Recycling offers fastest path to India’s critical minerals security: NITI Aayog

E-waste, battery waste, mine tailings can reduce import dependence while domestic mining capacity develops

DTE Staff

  • India should prioritise recycling e-waste, battery waste and mine tailings to quickly secure critical minerals, said NITI Aayog’s Anupam Lahiri.

  • He argued mining alone cannot meet near-term needs, urging a viable recycling ecosystem, incentives and technology scale-up.

  • A new technical committee is studying recovery from tailings and industrial waste across major public and private firms.

India should prioritise recycling of e-waste, battery waste and mine tailings to strengthen its critical minerals supply chain while domestic mining capacity develops, a representative of the central government think tank NITI Aayog said at the 15th India Minerals & Metals Forum organised by the Indian Chamber of Commerce (ICC) in New Delhi on July 2, 2026.

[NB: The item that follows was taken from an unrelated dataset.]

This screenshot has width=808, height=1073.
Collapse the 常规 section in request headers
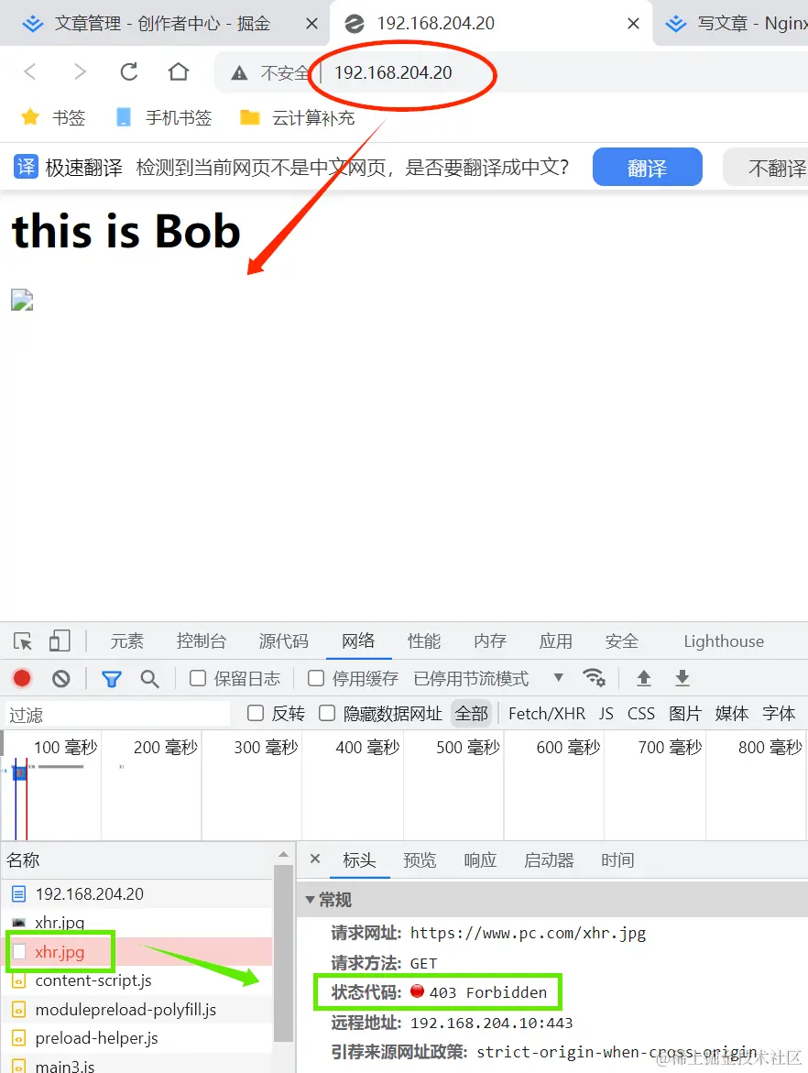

Speaking at the forum, Anupam Lahiri, programme director, NITI Aayog, said recovering critical minerals from existing waste streams offered the quickest route to reducing India's dependence on imports, as domestic exploration would take years to yield mineable reserves.

"India's critical minerals journey cannot depend on mining alone. Domestic exploration will take time, so we also need to focus on the resources that are already around us. E-waste, battery waste, mine overburden and tailings have the potential to become important sources of critical minerals if we can build the right ecosystem around them," he said.

Making recycling commercially viable, creating industry incentives and scaling up new technologies beyond pilot stage would be crucial, he added. Overseas partnerships would remain important, but "in the near term, recycling offers India the fastest and most practical path to strengthening its critical minerals supply", the expert observed.

NITI Aayog, he added, has constituted a technical committee to assess the recovery potential of critical minerals from mine tailings and overburden dumps, with presentations from Coal India, Singareni Collieries, Jindal Steel and Adani. Lahiri cited Neyveli Lignite Corporation's recovery of rare earth elements from fly ash as an early proof of concept.

ICC National Expert Committee on Minerals & Metals chairperson Dr Pankaj Satija said the government was pursuing a three-pronged strategy of accelerating domestic exploration, promoting e-waste recycling and recovering critical minerals from industrial waste such as steel slag and fly ash. He noted that India has identified 31 critical minerals and that more than 500 exploration blocks are currently under exploration, alongside international partnerships to strengthen supply chains.